* **TEXT**:
++++++++++++++++++++
Researchers at UC Davis and Mount Sinai School of Medicine have captured the first video footage of human immunodeficiency virus (HIV) spreading between T cells through contact interfaces called virological synapses.
The groundbreaking study, which was published in the Mar. 27 issue of Science, provides evidence backing virological synapses (VS) as viable targets for developing new drugs to combat HIV infection.
There is currently no vaccine for HIV, the virus that causes AIDS, and standard anti-viral drug therapies can help manage but not cure the disease.
The new study suggests that one reason treatments so far cannot completely eliminate HIV is that some of the virus is harbored by and transmitted directly through living T cells – vital components of the immune system that kick start the body’s defense mechanisms.
While the predominant belief held that HIV spreads inside the body as free particles after reproducing and bursting from infected T cells, lead author Benjamin Chen and colleagues at Mount Sinai discovered that stable adhesive contacts can dramatically enhance HIV transfer from infected to uninfected T cells through a distinct process involving VS.
“In lymphoid tissues such as lymph nodes … there is likely to be a great deal of T cell interaction that could facilitate VS [formation],” said Chen, an assistant professor at Mount Sinai.
++++++++++++++++++++
Could you copy the HIV article word for word, everything from "While the predominant" down to "process involving VS."? The entries below were drawn from a separate source.

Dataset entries
++++++++++++++++++++
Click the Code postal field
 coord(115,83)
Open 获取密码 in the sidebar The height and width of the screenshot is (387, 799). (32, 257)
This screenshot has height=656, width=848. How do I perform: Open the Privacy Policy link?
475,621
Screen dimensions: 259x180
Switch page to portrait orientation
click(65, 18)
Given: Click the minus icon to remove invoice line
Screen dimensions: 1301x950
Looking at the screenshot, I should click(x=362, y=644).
++++++++++++++++++++
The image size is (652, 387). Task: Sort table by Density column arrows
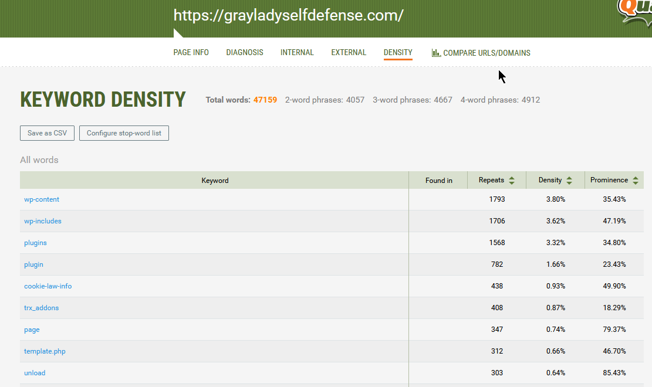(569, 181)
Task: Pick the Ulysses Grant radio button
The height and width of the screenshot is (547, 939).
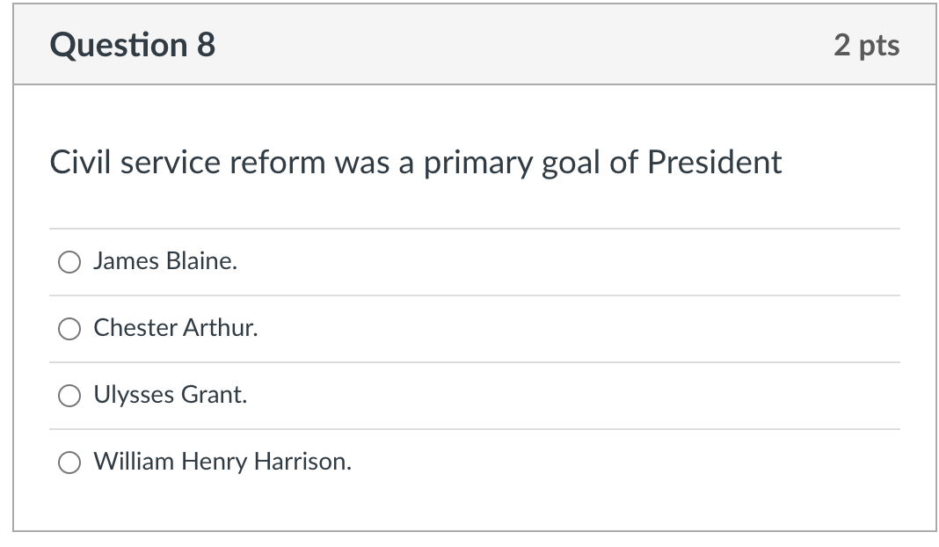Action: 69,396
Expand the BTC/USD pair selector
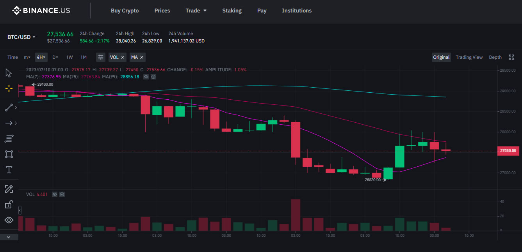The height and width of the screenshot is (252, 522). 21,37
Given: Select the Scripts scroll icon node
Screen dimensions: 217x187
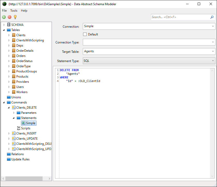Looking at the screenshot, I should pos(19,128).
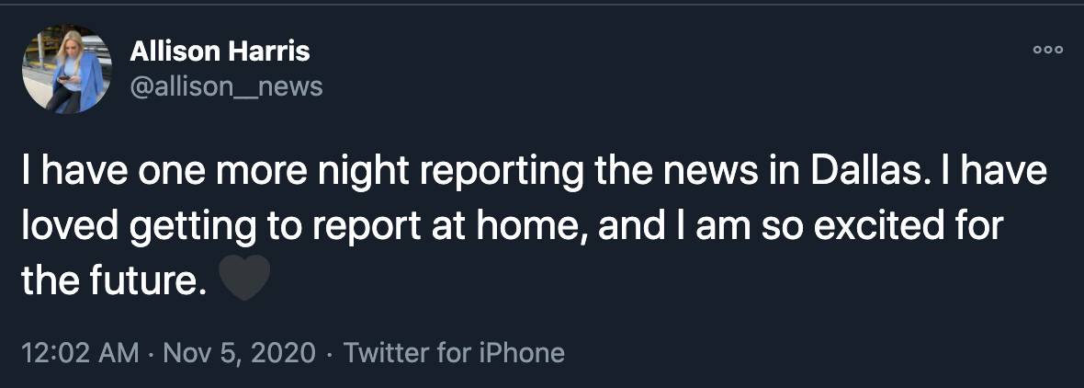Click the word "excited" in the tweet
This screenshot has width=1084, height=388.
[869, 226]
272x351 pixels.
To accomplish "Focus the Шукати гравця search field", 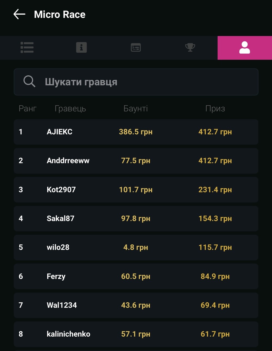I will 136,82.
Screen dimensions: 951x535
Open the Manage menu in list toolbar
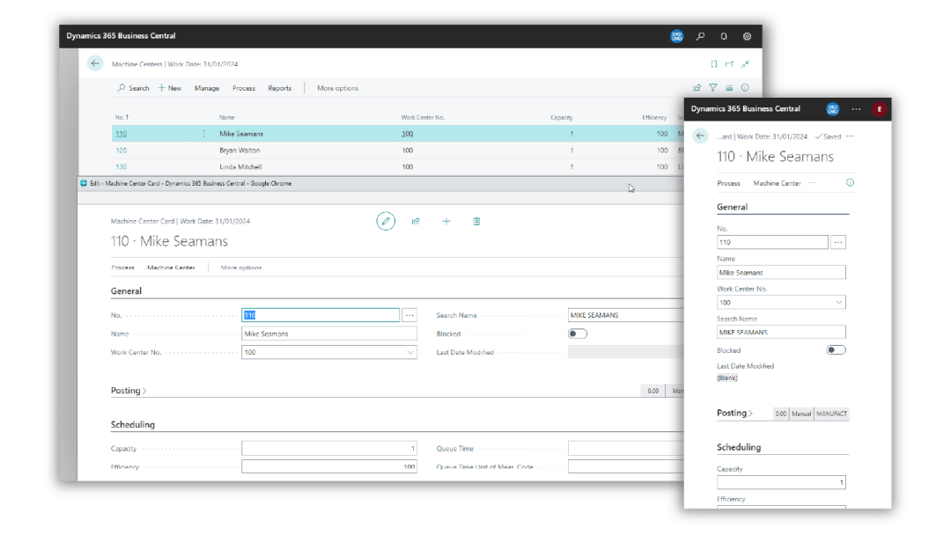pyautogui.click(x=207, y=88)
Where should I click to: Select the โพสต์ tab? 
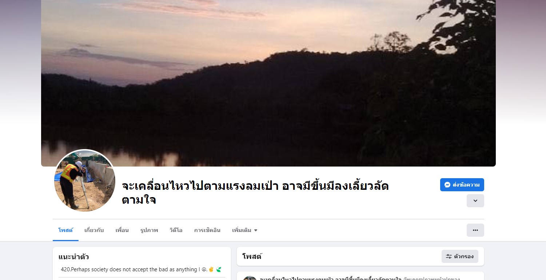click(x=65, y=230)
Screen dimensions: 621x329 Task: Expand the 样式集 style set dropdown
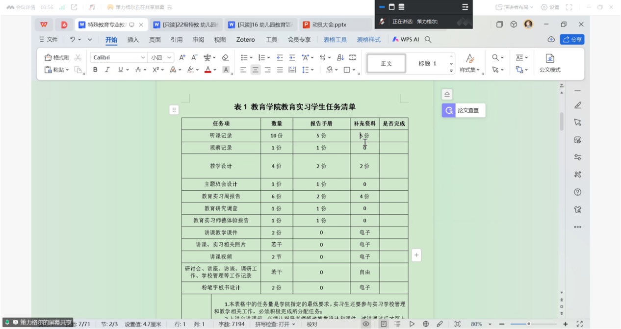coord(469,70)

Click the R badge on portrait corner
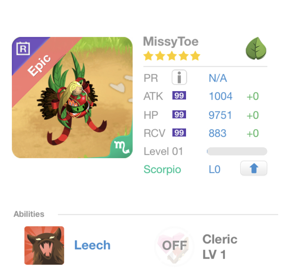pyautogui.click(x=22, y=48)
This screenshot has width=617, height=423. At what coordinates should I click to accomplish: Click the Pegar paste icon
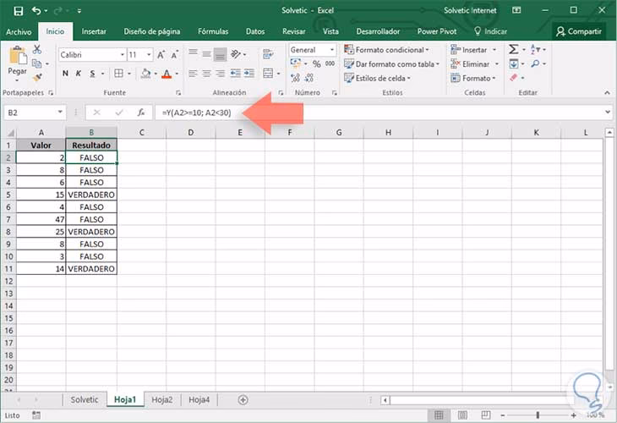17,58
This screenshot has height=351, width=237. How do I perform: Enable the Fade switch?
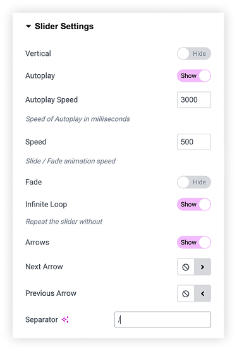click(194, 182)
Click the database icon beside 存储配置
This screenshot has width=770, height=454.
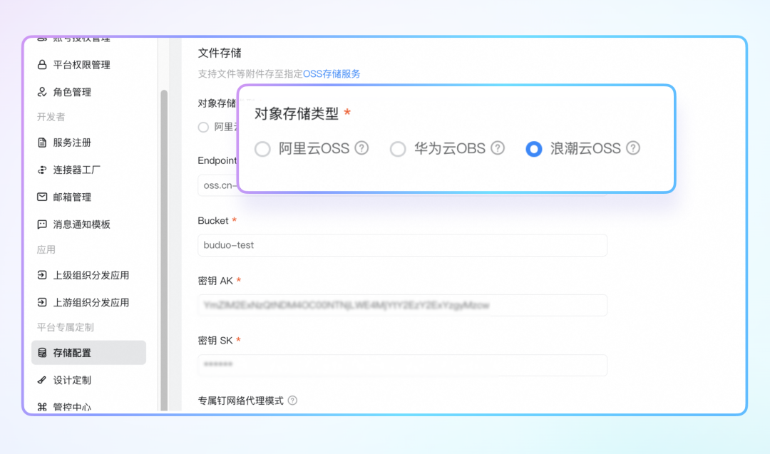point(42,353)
++++++++++++++++++++
* **ANSWER BOX**:
While the predominant belief held that HIV spreads inside the body as free particles after reproducing and bursting from infected T cells, lead author Benjamin Chen and colleagues at Mount Sinai discovered that stable adhesive contacts can dramatically enhance HIV transfer from infected to uninfected T cells through a distinct process involving VS.